Brain Computer Interfaces have been around for several years and have benefitted from evolution in both sensors, communication and signal processing domains. Underlying these evolutions are several technologies and sciences including smart materials, optoelectronics, microelectronics, artificial intelligence.
There are still many issues that are hindering the effectiveness and applicability of BCI, among them of crucial importance is the sensitivity in capturing the electrical activity of the brain that in turns is related to the placement and number of sensors, their quality and the transmission of the signals detected to a computer for processing. So far the best sensitivity, and resolution, can be achieved through invasive -surgical- implantation of electrodes (sensors) on the brain cortex and in the brain itself. Apart (and it is no little issue, I understand) from the fact that an invasive procedure is not appealing there is the problem of connecting the implanted sensors to a computer, something that so far has required placing cables to go across the skull. This is both an unpleasant encumbrance and a source of infection.
Now a team at the Brown University and at the University of California San Diego (the Qualcomm Institute Circuits Lab at UC) have presented their results in developing tiny motes, they call them neurograins, some 0.25 square millimetre in size, that can be implanted on the brain cortex in hundreds and thousands. Each neurograin has an RF antenna that harvest RF coming from outside of the skull converting it into an electrical power sufficient to operate the grain and to establish wireless communications among the grains. This wireless brain networking is extended to the outside of the brain where a gateway picks up the signals transmitted by the neurograins and sends them to a computer, wirelessly of course. The researchers have shown that these brain wirelss network can sustain an uplink bandwidth up to 10 Mbps and a downlink bandwidth up to 1Mbps.
The use of RF to power the neurograins and their very low power need solve both the connection problem -no need for wires to go across the skull, and the heat dissipation -you don’t want to have the motes damaging the neurones on the brain cortex.
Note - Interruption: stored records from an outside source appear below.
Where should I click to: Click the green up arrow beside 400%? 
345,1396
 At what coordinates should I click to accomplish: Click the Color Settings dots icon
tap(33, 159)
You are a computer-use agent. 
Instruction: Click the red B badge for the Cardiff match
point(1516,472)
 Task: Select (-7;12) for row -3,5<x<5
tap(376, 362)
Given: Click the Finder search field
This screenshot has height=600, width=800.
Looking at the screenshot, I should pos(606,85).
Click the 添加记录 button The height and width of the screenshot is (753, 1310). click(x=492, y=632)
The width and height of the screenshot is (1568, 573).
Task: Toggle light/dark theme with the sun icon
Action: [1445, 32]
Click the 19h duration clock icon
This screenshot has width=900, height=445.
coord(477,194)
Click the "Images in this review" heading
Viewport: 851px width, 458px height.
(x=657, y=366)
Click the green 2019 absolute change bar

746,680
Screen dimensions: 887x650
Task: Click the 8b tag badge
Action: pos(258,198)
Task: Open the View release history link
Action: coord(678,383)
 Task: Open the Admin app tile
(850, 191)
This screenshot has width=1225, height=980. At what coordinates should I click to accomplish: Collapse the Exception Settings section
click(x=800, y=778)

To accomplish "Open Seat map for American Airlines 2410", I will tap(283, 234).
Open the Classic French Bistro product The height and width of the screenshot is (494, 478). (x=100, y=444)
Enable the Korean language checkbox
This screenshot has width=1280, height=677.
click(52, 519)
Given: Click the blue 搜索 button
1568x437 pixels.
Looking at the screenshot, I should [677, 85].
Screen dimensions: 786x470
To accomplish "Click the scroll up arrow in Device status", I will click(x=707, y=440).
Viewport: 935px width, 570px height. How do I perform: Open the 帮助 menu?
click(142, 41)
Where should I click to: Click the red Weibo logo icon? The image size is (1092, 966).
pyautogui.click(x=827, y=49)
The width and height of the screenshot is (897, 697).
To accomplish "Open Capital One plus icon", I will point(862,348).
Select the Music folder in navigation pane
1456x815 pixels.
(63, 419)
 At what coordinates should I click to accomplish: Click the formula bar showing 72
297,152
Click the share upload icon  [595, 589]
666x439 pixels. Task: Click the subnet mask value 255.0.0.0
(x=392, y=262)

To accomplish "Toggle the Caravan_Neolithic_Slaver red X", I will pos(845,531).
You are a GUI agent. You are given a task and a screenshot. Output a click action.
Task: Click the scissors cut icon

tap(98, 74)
We are clearly at a very early stage but this result represent a significant step forward BCI that can detect complex patterns, such as the ones involved in playing a piano, whilst today’s BCI can just manage detecting a two axes movement (like a mouse moving a pointer). The neurograins are not detecting movement intentions, nor “thoughts floating around”; they just provide a much more accurate map of electrical activity. It is up to the computer, and the artificial intelligence software processing those signals, to work out the meaning.